11.Law and Corrupt Practices:

 

11.1. All activities undertaken pursuant to this Agreement shall be undertaken in compliance with and subject to all the applicable Laws of the relevant country, including the U.S. Foreign Corrupt Practices Act of 1977, as amended.

 

11.2. The Parties agree to comply with all Laws, including all anti-corruption and anti-bribery legislation applicable to the Parties.
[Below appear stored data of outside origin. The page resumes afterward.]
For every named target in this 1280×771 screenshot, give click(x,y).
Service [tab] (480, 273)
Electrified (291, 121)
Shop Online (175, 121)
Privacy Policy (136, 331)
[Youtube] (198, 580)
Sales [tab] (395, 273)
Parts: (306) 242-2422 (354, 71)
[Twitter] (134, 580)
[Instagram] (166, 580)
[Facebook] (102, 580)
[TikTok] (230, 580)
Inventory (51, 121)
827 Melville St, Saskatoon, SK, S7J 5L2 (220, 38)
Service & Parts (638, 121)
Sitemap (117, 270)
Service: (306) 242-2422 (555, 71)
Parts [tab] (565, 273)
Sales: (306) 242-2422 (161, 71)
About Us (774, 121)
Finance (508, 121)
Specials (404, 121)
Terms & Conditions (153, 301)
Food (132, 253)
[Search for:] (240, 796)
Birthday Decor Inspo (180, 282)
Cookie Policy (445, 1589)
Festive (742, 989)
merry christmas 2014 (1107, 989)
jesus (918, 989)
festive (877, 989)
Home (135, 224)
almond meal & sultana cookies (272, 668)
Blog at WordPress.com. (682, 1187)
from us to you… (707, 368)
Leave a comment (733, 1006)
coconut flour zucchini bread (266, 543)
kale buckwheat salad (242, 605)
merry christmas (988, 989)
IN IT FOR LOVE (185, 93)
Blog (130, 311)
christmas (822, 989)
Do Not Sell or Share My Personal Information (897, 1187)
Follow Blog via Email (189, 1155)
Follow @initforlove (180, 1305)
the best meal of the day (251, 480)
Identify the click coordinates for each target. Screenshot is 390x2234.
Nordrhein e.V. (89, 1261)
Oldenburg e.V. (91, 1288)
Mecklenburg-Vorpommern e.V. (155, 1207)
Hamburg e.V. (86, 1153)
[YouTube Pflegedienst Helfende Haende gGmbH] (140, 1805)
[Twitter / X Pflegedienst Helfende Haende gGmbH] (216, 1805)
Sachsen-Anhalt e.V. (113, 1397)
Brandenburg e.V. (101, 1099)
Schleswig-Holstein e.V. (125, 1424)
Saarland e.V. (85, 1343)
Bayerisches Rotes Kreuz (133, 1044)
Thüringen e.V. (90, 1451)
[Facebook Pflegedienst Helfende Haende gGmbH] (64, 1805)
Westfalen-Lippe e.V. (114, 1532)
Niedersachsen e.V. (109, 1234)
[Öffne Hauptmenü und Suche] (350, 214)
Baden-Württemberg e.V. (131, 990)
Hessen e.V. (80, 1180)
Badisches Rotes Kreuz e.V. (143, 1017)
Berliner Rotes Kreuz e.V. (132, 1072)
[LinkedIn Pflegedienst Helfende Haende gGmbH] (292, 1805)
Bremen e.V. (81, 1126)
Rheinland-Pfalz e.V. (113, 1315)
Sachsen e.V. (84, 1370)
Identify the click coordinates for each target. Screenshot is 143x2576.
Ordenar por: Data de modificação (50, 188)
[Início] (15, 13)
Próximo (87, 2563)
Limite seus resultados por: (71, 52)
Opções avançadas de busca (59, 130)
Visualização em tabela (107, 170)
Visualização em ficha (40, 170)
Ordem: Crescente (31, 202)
Each Party agrees that neither such Party nor any Person working on its behalf in connection with this Agreement or any performance arising from or related hereto shall make any payment or transfer anything of value, directly or indirectly to: any governmental official or employee (including employees of government-owned and government-controlled corporations and public international organizations); any political party, official of a political party, or candidate for public office; any intermediary, including agents or family members of government officials, for payment to any government official; any other Person in a corrupt or improper effort to obtain or retain business or any advantage in connection with the affairs of either Party; any business selling a competing product in order to eliminate or restrict competition, including agreements to divide the market; or any other Person.

 

12.Dispute Resolutions:

 

12.1. Any dispute, controversy or claim involving, arising out of or related to the validity, interpretation, application or enforcement of this Agreement or the transactions contemplated hereby, or any breach or application hereof or tort related hereto, including as to this section’s existence and the validity, termination, scope or enforceability of this agreement to arbitrate shall be submitted to binding arbitration before the American Arbitration Association (“AAA”), whose rules applicable to commercial disputes shall apply except as modified by this Agreement, and the provisions of the California Code of Civil Procedure for contractual arbitration, including Section 1283.05 as to discovery shall apply. Unless the Parties mutually agree otherwise in writing, the arbitration hearing shall take place in Los Angeles County, California and the Parties consent to venue therein. The arbitration shall take place before one arbitrator, who shall be a retired judge. The language of arbitration shall be English and the arbitral award shall be final and binding on the Parties. Each of the Parties irrevocably submits to the exclusive jurisdiction of such arbitration proceeding, waives any and all objections it may now or hereafter have based on the jurisdiction, venue or proceedings set forth in this Agreement and agrees that all claims in respect of such proceeding shall be heard and determined only by such arbitrator, and agrees not to bring any proceeding arising out of or relating to this Agreement in any other court or tribunal. Counsel, parties and witnesses not located in the city in which the arbitration occurs may be deposed and appear at hearings remotely by video telephony or online peer-to-peer services such as Zoom, Microsoft Teams and Skype. If there is no agreement on an arbitrator within 60 days after AAA provides a list of proposed arbitrators, then AAA shall appoint the arbitrator. The arbitrator shall comply with the provisions of this Agreement unless the parties to the arbitration consent in writing otherwise.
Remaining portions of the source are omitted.